## Sphere

*This post is part of a course on geometric modeling at the Summer Liberal Arts Institute for Computer Science held at Carleton College in 2021.*

Consider the sphere. How are spheres made in nature? There are several ways. The sphere we live on was formed by gravity pulling masses together into a ball. Rocks smooth to spheres when forces erode them on all sides equally. Nature’s sphere-making processes take eons. We humans don’t have that kind of time, so we use math to speed things. In this exercise, we’ll make a sphere as surface of revolution.

### Draw

On your paper, draw a semi-circle that forms the right side of a sphere, starting at the south pole and ending at the north. Label the south pole as -90 degrees. What is that in radians? Label the north pole as 90 degrees. What is that in radians?

Draw five or more points between the poles of the semi-circle, distributed evenly. Do not include the poles for reasons we’ll discuss later. The points you did draw represent a set of *seed* points, which are the starting points along the first line of longitude. To generate the other lines of longitude, you will rotate this first line around the y-axis.

### Function

Write a function named `generateSphere`

. Have it accept these parameters:

- An integer
`nlatitudes`

that specifies the number of lines of latitude that the sphere has. The higher the number, the more spherical it will be. - An integer
`nlongitudes`

that specifies the number of lines of longitude that the sphere has. The higher the number, the more spherical it will be. - The
`radius`

of the sphere.

Create an empty positions and triangle arrays and return them in an object.

### Seed Positions

Before generating the big list of vertex of positions all across the sphere, write code to generate just the single line of longitude that you drew earlier. Follow these steps:

- All told, the semicircle is $pi$ radians, and you want to break it up into
`nlatitudes`

slices. Compute the number of radians per slice and store it in`radiansPerSlice`

. - Create an empty array of seed points. Call it
`seeds`

perhaps. - Loop through all the latitude indices.
- Inside the loop, range-map the latitude index from its interval to the interval of possible radians of the lines of latitude. The bottom-most line of latitude, which sits just above the south pole, sits at $-\frac{\pi}{2} + \mathrm{radiansPerSlice}$. The top-most line of latitude, which sits just below the north pole, sits at $\frac{\pi}{2} – \mathrm{radiansPerSlice}$.
- Convert the radians to a seed point’s xy-coordinates.
- Assume the z-coordinate is 0.
- Turn the coordinates into a vector with this code: If the points are in vector form, they are easier to rotate.
const seed = new THREE.Vector3(x, y, z);

- Push the seed into the array of seed points.

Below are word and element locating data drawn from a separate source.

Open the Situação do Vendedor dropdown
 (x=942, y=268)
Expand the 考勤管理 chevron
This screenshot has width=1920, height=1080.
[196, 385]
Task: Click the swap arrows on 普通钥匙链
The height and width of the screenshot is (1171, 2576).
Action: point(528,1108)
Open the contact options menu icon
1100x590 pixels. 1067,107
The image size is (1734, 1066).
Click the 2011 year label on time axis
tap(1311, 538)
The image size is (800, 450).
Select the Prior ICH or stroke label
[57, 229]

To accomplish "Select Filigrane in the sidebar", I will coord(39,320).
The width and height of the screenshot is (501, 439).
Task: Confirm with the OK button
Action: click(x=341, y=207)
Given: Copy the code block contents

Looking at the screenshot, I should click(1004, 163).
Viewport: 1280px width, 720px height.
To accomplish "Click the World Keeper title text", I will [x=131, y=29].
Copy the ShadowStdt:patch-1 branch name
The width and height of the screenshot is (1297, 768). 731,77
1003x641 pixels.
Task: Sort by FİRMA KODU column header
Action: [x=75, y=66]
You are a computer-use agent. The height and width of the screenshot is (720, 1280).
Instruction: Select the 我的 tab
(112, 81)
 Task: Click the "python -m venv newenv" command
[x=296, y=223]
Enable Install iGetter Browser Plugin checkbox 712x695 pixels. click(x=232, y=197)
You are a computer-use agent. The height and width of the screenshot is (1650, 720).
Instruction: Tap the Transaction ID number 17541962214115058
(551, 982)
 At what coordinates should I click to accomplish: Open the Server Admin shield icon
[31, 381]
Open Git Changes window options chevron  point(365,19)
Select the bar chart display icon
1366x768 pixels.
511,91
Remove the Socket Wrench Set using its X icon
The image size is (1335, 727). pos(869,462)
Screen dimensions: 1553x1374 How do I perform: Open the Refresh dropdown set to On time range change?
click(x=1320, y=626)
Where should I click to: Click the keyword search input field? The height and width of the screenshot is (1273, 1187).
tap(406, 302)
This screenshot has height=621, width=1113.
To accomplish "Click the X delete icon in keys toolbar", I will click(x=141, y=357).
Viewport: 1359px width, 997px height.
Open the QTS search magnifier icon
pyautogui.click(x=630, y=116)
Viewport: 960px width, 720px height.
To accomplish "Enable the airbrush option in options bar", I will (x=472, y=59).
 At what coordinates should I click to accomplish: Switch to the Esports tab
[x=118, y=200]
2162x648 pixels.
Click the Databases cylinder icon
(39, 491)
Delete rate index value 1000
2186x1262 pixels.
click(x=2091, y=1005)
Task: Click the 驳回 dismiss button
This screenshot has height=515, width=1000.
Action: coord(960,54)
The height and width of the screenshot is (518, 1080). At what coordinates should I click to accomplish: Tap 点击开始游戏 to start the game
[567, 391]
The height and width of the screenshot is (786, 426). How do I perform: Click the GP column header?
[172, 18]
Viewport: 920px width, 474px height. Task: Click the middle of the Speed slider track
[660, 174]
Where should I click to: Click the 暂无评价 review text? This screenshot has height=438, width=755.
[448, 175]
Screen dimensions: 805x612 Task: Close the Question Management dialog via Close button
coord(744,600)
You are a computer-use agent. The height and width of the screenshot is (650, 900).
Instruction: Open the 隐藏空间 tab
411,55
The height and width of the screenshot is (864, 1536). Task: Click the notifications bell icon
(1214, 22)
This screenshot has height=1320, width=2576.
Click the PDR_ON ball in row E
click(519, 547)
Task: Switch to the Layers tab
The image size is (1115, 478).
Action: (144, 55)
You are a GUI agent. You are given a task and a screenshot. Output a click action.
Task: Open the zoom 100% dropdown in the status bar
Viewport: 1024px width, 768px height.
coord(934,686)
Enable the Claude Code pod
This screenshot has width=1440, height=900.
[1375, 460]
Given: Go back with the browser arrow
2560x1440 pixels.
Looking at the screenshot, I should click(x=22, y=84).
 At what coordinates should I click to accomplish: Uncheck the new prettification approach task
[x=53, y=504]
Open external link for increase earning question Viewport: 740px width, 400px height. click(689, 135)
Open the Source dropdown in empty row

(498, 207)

Test that your seed points appear along a semicircle on the right side of the sphere by rendering as points and changing your `return`

statement to this:

```
return {positions: seeds.flatMap(seed => seed.toArray()), triangles};
```

If that worked, great! If not, let’s talk.

### Vertex Positions

The next task is to rotate the line of seed points all around the sphere to form the lines of longitude. Follow these steps to produce the full array of vertex positions:

- Add a loop that visits each longitude index.
- Inside the loop, calculate the longitude’s angle around the sphere in radians by range-mapping the longitude index to $[0, 2\pi]$.
- Create a matrix that rotates a position around the y-axis by the longitude’s angle with code like this:
const matrix = new THREE.Matrix4().makeRotationY(radians);

- Add an inner loop that visits each latitude index.
- Inside the inner loop, use the latitude index to look up the seed.
- Clone and multiply the seed with code like this: Adapt the names of variables accordingly. The call to
const rotatedPosition = seed.clone().applyMatrix4(matrix);

`clone`

makes an independent copy of the seed position. If you don’t make an independent copy, you will rotate the original seed point, which would interfere with subsequent lines of longitude. The`applyMatrix4`

method performs a matrix-vector multiplication. Most movement in computer graphics is accomplished by multiplying matrices and vectors. - Push the rotated position into your positions array with code like this:
positions.push(rotatedPosition.x, rotatedPosition.y, rotatedPosition.z);

- After the loops are all finished, push the coordinates of the south and north poles into the array. What will their indices be?

When you restore the return statement and render as points, you should see the entire sphere covered.

### Triangles

Stitching together the vertices of the sphere is just like stitching together the vertices of the cylinder, though the winding order may need to be adjusted. The poles are treated like the caps of the cylinder.